Pilgrim Theology is a condensed and modified (by about half) edition of Horton’s much larger systematic The Christian Faith. He lays the cards on the table in the opening paragraph,
Whether you realize it or not, you are a theologian. You come to a book like this with a working theology, an existing understanding of God. Whether you are an agnostic or a fundamentalist—or something in between—you have a working theology that shapes and informs the way you think and live. However, I suspect that you are reading this book because you’re interested in examining your theology more closely. (p. 13)
and a little later, “The burden of this book is to elaborate the claim that God has revealed answers, through we will not like all of them” (p. 15).
With a book this larger (just north of 500 pages), I debated on how to approach this review. I don’t want to detail the topics covered. For the most part Horton covers what you’d expect in a systematic. There may have been a few things he did or didn’t touch on where I scratched my head, but for the most part it’s what you’d expect. What I landed on was this: I will highlight a few of the strengths of this book and then end with a section detailing the drawbacks and my recommendation.
Strengths. First, I love that Horton placed this book squarely within the framework of the gospel narrative without ending there. He explains,
All of our faith and practice arise out of the drama of Scripture, the “big story” that traces the plot of history from creation to consummation, with Christ as its Alpha and Omega, beginning and end. And out of the throbbing verbs of this unfolding drama God reveals stable nouns—doctrines. From what God does in history we are taught certain things about who he is and what it means to be created in his image, fallen, and redeemed, renewed, and glorified in union with Christ. As the Father creates his church, in his Son and by his Spirit, we come to realize what this covenant community is and what it means to belong to it; what kind of future is promised to us in Christ, and how we are to live here and now in the light of it all. The drama and the doctrine provoke us to praise and worship—doxology—and together these three coordinates give us a new way of living in the world as disciples. (p. 16)
This emphasis of drama to doctrine to discipleship is mined throughout the book (over 40 times that I counted). Reformed types are often pigeon holed as lovers of justification without loving the big picture story and Horton’s book will helpfully do much to dispel that myth. It’s also important because a systematic could be used for information without ending in discipleship. If that happens here it won’t be the fault of the author.
Second, I love that Horton views all theology through a Trinitarian lens. Woven through out this book is Trinitarian exultation (100s of times). He shows how the Father, Son, and Spirit work in harmony and impact all areas of doctrine. If you ever wondered what an explicit Trinitarian focus would like related to doctrine, Piligrim’s Theology sails high in that regard.
Third, I love that Horton, as you might expect, explains reformed theology broadly conceived. He hits on the major tenants of covenant theology and gives you enough information and secondary sources to get you going. He also covers topics from infant baptism and reformed soteriology in a way which would be helpful for those seeking the truth in these areas. I could see how this could be used as a great resource for seekers.

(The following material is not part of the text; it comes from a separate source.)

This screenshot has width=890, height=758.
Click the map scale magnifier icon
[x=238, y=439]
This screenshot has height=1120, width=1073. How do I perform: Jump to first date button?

Drawbacks. First, he starts by claiming he isn’t going to start where normal systematics starts instead he’ll focus on the gospel first and then go back. “In other words, we begin by turning to the climax of the novel and then going back to read the pages leading up to it” (p. 20). I was excited when reading this but I didn’t find the delivery as pronounced as he hinted at which was disappointing. It’s a brilliant idea for starting a systematic: get the gospel right; let everything else fall into place thereafter. Just not sure it was executed.
Second, it’s billed as “a more accessible introduction designed for classroom and group study” but I wonder if it’s still too large a work for the second part of that (group studies). I could definitely see the benefits of this book used in a classroom setting but it seems The Christian Faith serves that purpose. If the main goal was accessibility then I’m not sure it was accesible enough for say the average Christian who isn’t extremely motivated to read a large book to pick up and start reading or for a home group to use as their study guide (Grudem’s systematic still excels in this market). I would say the sweet spot would be somewhere around 300 pages with a slightly less academic tone. This last drawback isn’t so much a slight on the book as it is a question surrounding the audience/purpose of the book.
Overall an excellent introduction to systematic theology. If you’ve thought about diving in to a systematic and you’re looking for a robustly reformed one that addresses today’s theological issues than Pilgrim’s Theology is a winner. After reading it, that would be the market I would push for--those interested in systematic from an explicitly reformed perspective. Horton wins that fight all day.